#### PROBLEM TO WORK ON
Copy out, unchanged, the entries below from the "About Us (27, 128)" line to the final line. Omit pictures.

#### Screenshot grounding data
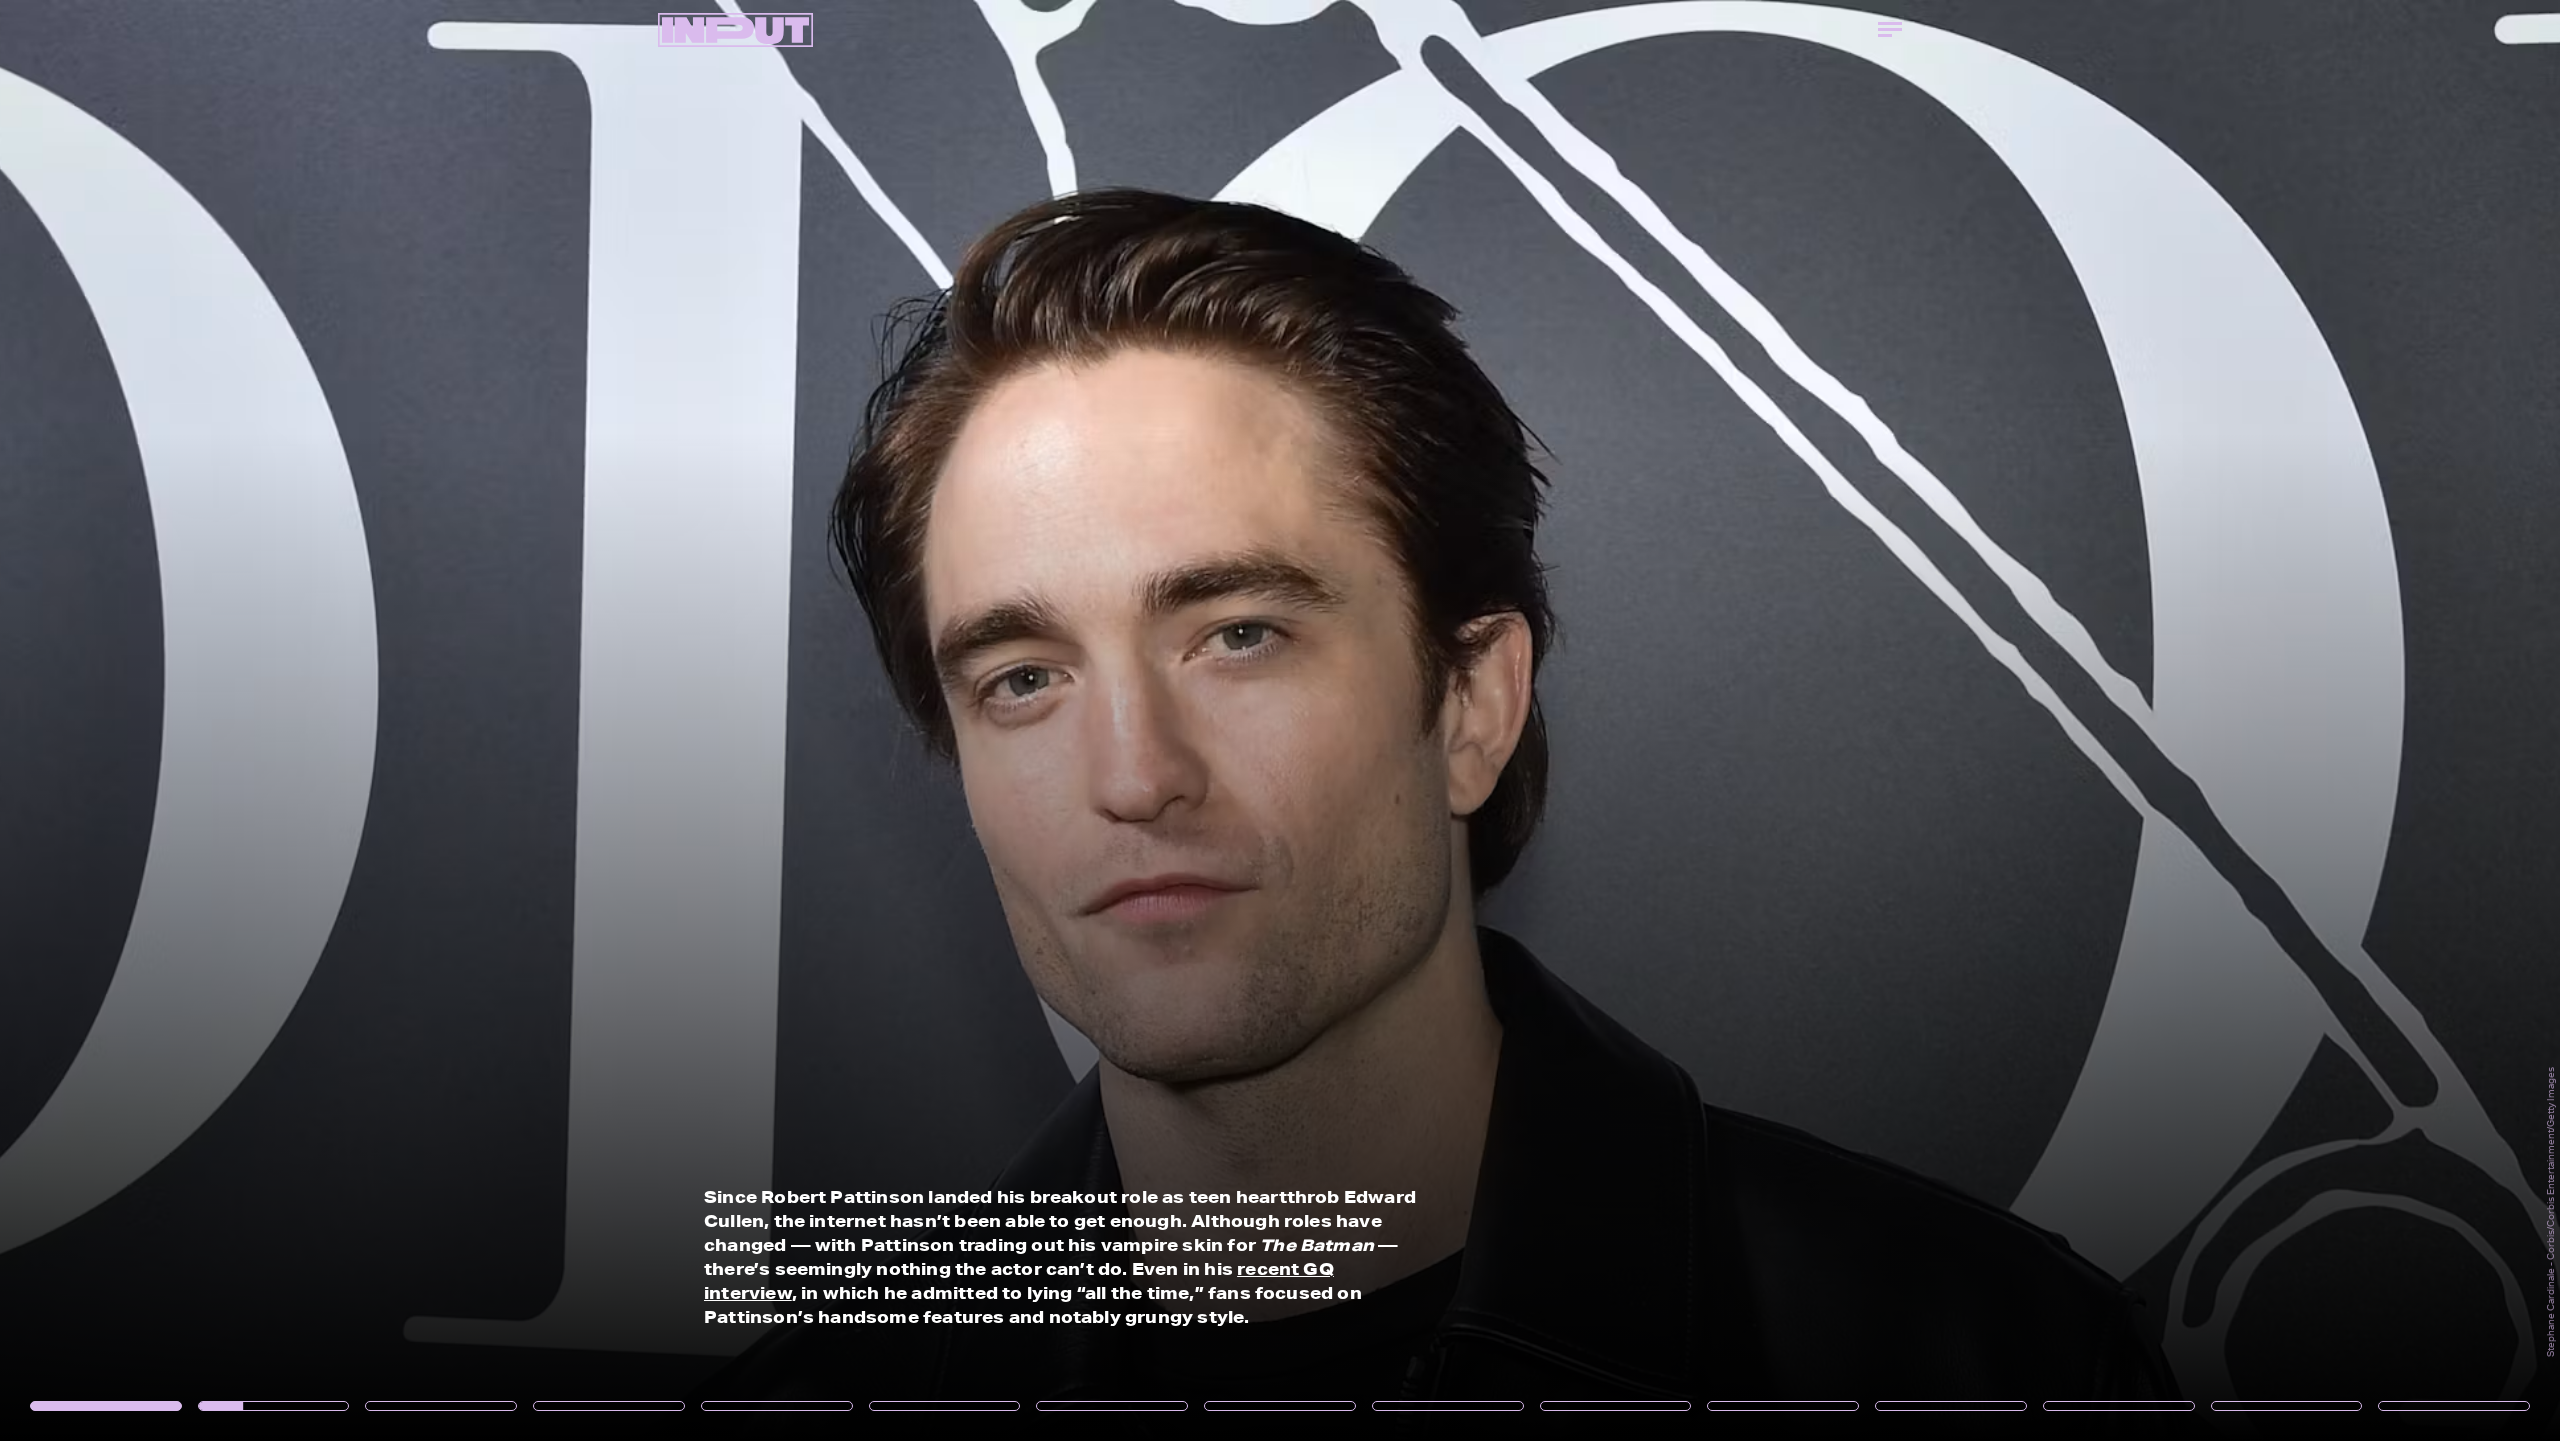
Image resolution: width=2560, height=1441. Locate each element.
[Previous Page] (422, 720)
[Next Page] (1702, 720)
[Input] (735, 30)
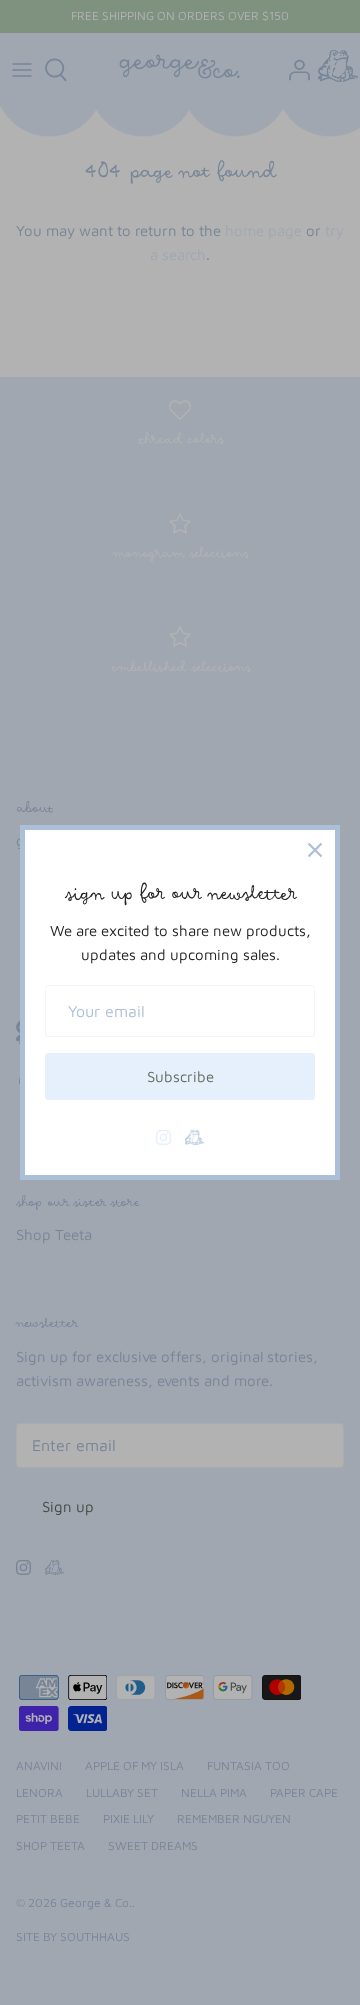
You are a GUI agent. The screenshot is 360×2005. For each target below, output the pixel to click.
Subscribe (180, 1076)
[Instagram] (163, 1137)
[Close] (315, 850)
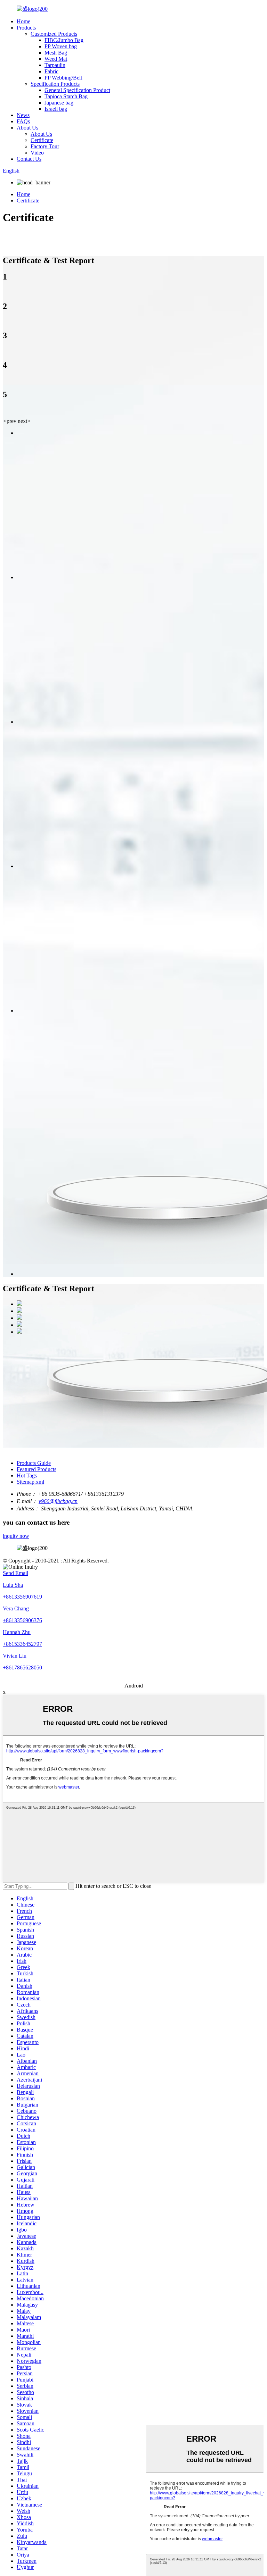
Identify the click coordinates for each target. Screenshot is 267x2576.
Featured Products (36, 1469)
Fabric (51, 71)
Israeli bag (55, 109)
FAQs (23, 121)
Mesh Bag (55, 53)
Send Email (15, 1573)
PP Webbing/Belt (63, 78)
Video (37, 153)
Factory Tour (45, 146)
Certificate (42, 140)
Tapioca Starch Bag (66, 96)
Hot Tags (27, 1475)
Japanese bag (58, 103)
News (23, 115)
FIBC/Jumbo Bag (63, 40)
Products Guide (34, 1463)
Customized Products (54, 34)
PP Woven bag (60, 46)
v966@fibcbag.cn (58, 1501)
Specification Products (55, 84)
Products (26, 28)
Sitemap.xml (30, 1482)
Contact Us (29, 159)
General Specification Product (77, 90)
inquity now (16, 1536)
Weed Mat (55, 59)
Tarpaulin (54, 65)
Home (23, 21)
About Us (27, 128)
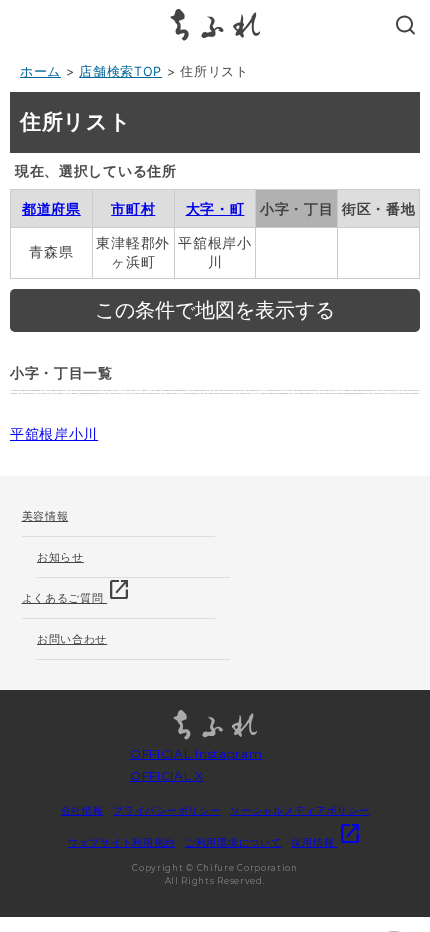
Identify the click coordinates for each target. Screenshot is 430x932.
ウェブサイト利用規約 (121, 842)
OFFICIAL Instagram (196, 753)
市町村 (133, 208)
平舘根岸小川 (54, 433)
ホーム (40, 71)
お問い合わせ (72, 639)
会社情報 (82, 810)
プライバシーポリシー (166, 810)
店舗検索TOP (120, 71)
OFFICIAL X (167, 775)
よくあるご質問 (77, 591)
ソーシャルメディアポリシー (299, 810)
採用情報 (326, 842)
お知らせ (60, 557)
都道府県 (51, 208)
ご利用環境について (233, 842)
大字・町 (215, 208)
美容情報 (45, 516)
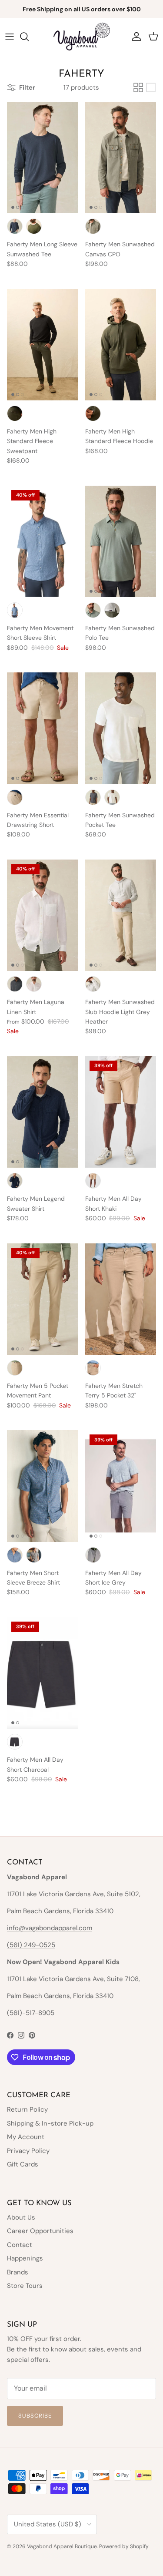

#### WRITTEN REPLY
About Us (27, 128)
Identify the click coordinates for each target. Screenshot is 430x932.
ウェブサイト利用規約 (121, 842)
OFFICIAL Instagram (196, 753)
市町村 (133, 208)
平舘根岸小川 (54, 433)
ホーム (40, 71)
お問い合わせ (72, 639)
会社情報 (82, 810)
プライバシーポリシー (166, 810)
店舗検索TOP (120, 71)
OFFICIAL X (167, 775)
よくあるご質問 (77, 591)
ソーシャルメディアポリシー (299, 810)
採用情報 (326, 842)
お知らせ (60, 557)
都道府県 (51, 208)
ご利用環境について (233, 842)
大字・町 (215, 208)
美容情報 (45, 516)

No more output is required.